Multiple growth levers viz. productivity, pricing, ticket size, branch addition and new channels
Levers that would drive better business in future would be 1) synchronization/improving adjustments of disbursement operations on the strengthened process, 2) impetus on branch addition and raising productivity of underperforming branches, 3) focus on sourcing from new channels like digital aggregators, developer tie-ups, etc. 4) emphasis on higher loan tickets and 5) running of competitive pricing schemes enabled by current strong spreads/margins. Notably, the branch staff attrition has been stable and there has not been any meaningful increase in sanctioned case rejections or customer dropouts under the changed process. The overall disbursement TAT has not seen any meaningful increase.
Can Fin would add 15 branches in the current fiscal (including seven in Q4) and intends to add another 15 next year. The focus is on adding presence outside the Southern region and in states of MH, GJ, RJ, NCR and MP. With the contribution of new channels expected to rise and direct sourcing by branches likely to improve, the share of DSAs in disbursements is estimated to decline from current 79% to 60% in 3-4 years. Within originations, the share of Rs.20-30 lac ticket segment and >Rs.30 lac ticket has increased in recent quarters, driving an accelerated rise in avg. ticket of new housing loans (20-25% uptick in past two years). Any transient impact from the planned tech systems overhaul (implementation of new LMS, LOS, etc.) in FY25 would be absorbed within an enlarged sourcing funnel, as per the Management
Resilient margin management thus far, but some moderation expected
Company has managed its NIM/Spreads quite well in the current funding rate hike cycle without risking its ALM (CP share has declined and NCD share has marginally increased).

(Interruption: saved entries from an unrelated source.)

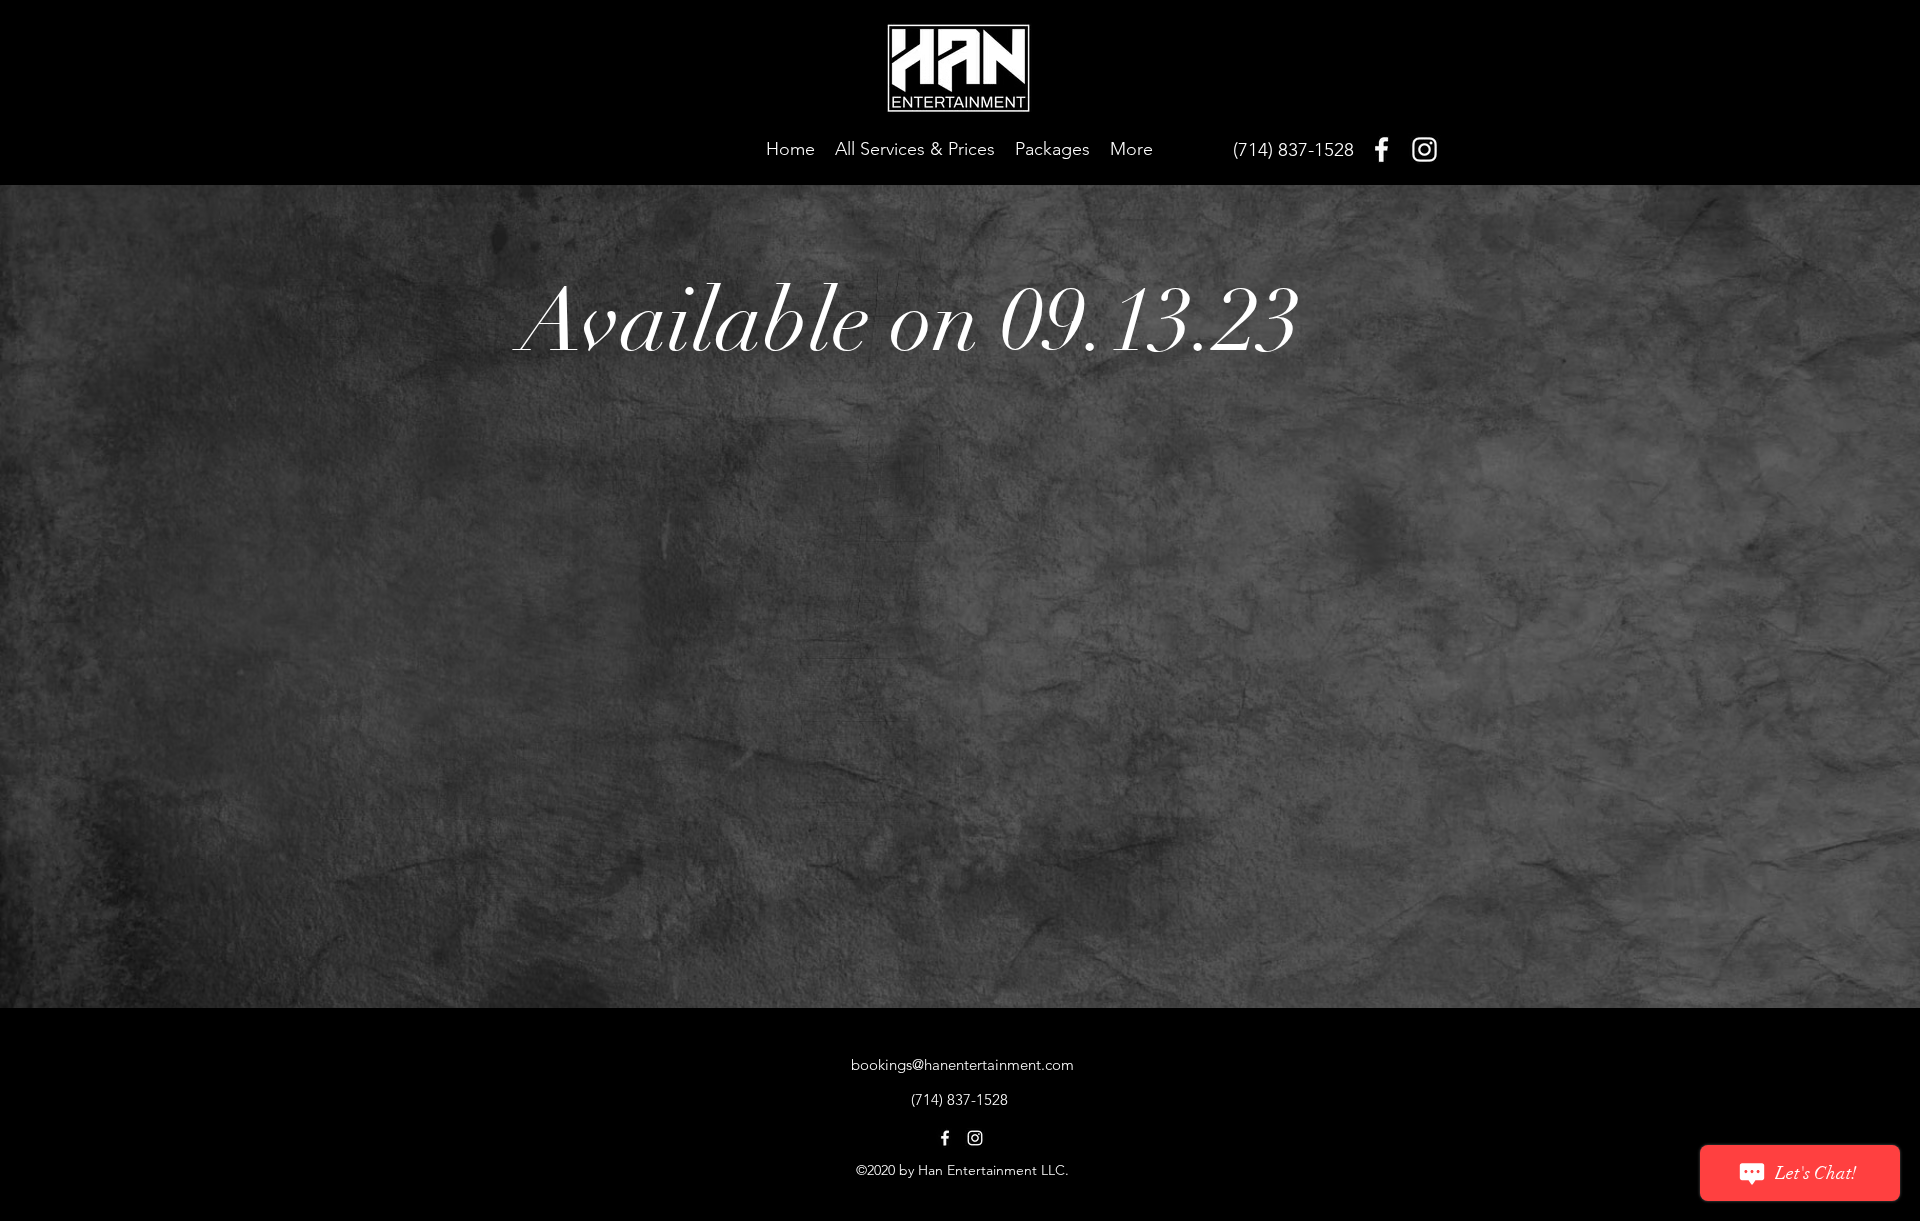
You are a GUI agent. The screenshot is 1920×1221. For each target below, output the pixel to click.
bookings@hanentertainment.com (962, 1064)
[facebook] (1381, 149)
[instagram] (1424, 149)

Rate actions were timely and well-measured on the back book and new loans, while retaining growth competitiveness and BT Out. To minimize the lag between repricing of borrowings and loan assets, Can Fin has introduced quarterly rate reset for new loans from January 2024 and has given the option of shifting to existing customers also. The co. has always enjoyed finest pricing from banks (incr. cost at ~8% blended) and NCD borrowing cost has declined after the recent rating upgrade (recent issuance at ~8.25%). Further inch-up in funding cost, sustenance of pricing competitiveness and incremental growth shift towards >Rs.20 Lac loans is expected to gradually moderate Spread/NIM towards guided levels of 2.5%/3.5%.